Nokia's Dr Tero Ojanpera, EVP entertainment and communities, delivered an optimistic keynote at day one of MidemNet, revealing a "breakthrough" in licensing negotiations that will enable the service to roll out across Europe in 2009.

So far the all-you-can-eat service on pre-licensed handsets has launched in the U.K., in October 2008, in partnership with all the majors, publishers and various indie labels and distributors.

During the interview with Billboard editorial director Bill Werde, Ojanpera confirmed that Comes With Music will launch in Australia and Singapore in the next ten weeks.

"They are great markets for Nokia," said Ojanpera. "They are very active in music. We have been able to do all the agreements we need. It's not only about the licenses from the music companies, we need to deal with the publishers, operators and retail partners."

During the interview, Werde identified that Comes With Music had "generated a lot of hope" in the biz. Ojanpera responded by emphasizing Nokia's commitment to the service as one that will provide a "meaningful" return for the Finnish mobile vendor.

"We are also looking at a European roll out in all the big European countries," he said. "2009 will be a very big investment on our part with the music. Marketing will be a very critical element."

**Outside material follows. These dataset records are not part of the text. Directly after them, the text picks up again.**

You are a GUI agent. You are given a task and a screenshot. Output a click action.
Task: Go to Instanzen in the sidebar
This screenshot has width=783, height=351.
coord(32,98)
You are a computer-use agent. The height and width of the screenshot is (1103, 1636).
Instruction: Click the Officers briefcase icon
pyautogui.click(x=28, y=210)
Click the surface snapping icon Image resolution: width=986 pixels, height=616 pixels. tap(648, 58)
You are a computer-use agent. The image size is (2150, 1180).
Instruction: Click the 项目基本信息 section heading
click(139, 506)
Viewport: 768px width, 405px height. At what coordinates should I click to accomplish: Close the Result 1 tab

He added that the response in the industry "has been very positive, we are doing something unique," and described a process involving "hundreds of deals" to get the "rich selection [of music] for every country."

Subject to agreements, Ojanpera also described a breakthrough in the deal-making process in Europe. "We've secured pan-European licensing with publishers and collecting societies," he said, adding that "everyone understands that the business needs to move forward and the digital business is where the growth is coming from."

In the U.K., the handset price of the 5310 launch handset was recently cut from £127.10 ($187.23) to £82.18 ($121.06) at retail partner the Carphone Warehouse. Ojanpera insisted that Nokia had a "good experience" with the service in the U.K., and said the plan for the service was about "expanding the device base," with a new 5800 touch screen device to launch on Jan. 23.

He did admit that some people who buy Comes With Music handsets "miss the offer completely" and don't actually take advantage of the unlimited music available. However, he believes the general pattern of consumption, with some using a little and others a lot, was validating the company's research.

Ojanpera said Nokia takes a "long term view of everything we do," although he identified a two-year period as the point when they would assess its success.

Speaking more generally about Nokia's areas of business, he said the mobile vendor was now an "entertainment company" supplying music, gaming and media. Other music-related offerings include the Independent Artists Club in Asia, a marketing opportunity for unsigned acts, and editorial content on its mapping services.

Ojanpera also confirmed the development of Nokia's "Point & Find" image-recognition application, which would allow users to point the camera at products on posters, including music, and then download over-the-air.